Annexin Pharmaceuticals (ANNX) Q1 2026 earnings summary

Executive summary

• Initial clinical signals observed for ANXV in both diabetes retinopathy (DR) and retinal vein occlusion (RVO) patients, with no safety concerns after 30 days in the first two treated patients.

• Patient recruitment in the NEXUS phase 2a study accelerated, with five patients treated and no safety issues reported.

• Cost-saving measures and delayed activities extended cash runway to June 2026; bridge financing and planned rights issue aim to fund operations through year-end.

• Ongoing business development and partner discussions, with focus on phase 2b study design and potential licensing.

Financial highlights

• Net loss for Q1 2026 was -10,516 TSEK, compared to -7,974 TSEK in Q1 2025.

• Operating loss for Q1 2026 was -10,550 TSEK, up from -7,974 TSEK year-over-year.

• Cash flow from operating activities was -10,327 TSEK, compared to -8,250 TSEK in Q1 2025.

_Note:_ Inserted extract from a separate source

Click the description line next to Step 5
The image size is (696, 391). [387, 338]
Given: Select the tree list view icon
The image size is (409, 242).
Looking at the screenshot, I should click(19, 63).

• Cash and cash equivalents at quarter-end were 17,068 TSEK, down from 45,229 TSEK a year earlier.

• Equity per share was 2.04 SEK, compared to 7.98 SEK in Q1 2025.

Outlook and guidance

• Bridge loan of 4 MSEK secured in April 2026; planned rights issue of 20 MSEK in summer 2026, with main shareholders committed to their pro-rata share.

• Full subscription of the rights issue would fund operations through December 2026 and support ongoing phase 2a studies.

• Focus on delivering further clinical data, FDA feedback on phase 2b design, and a licensing deal.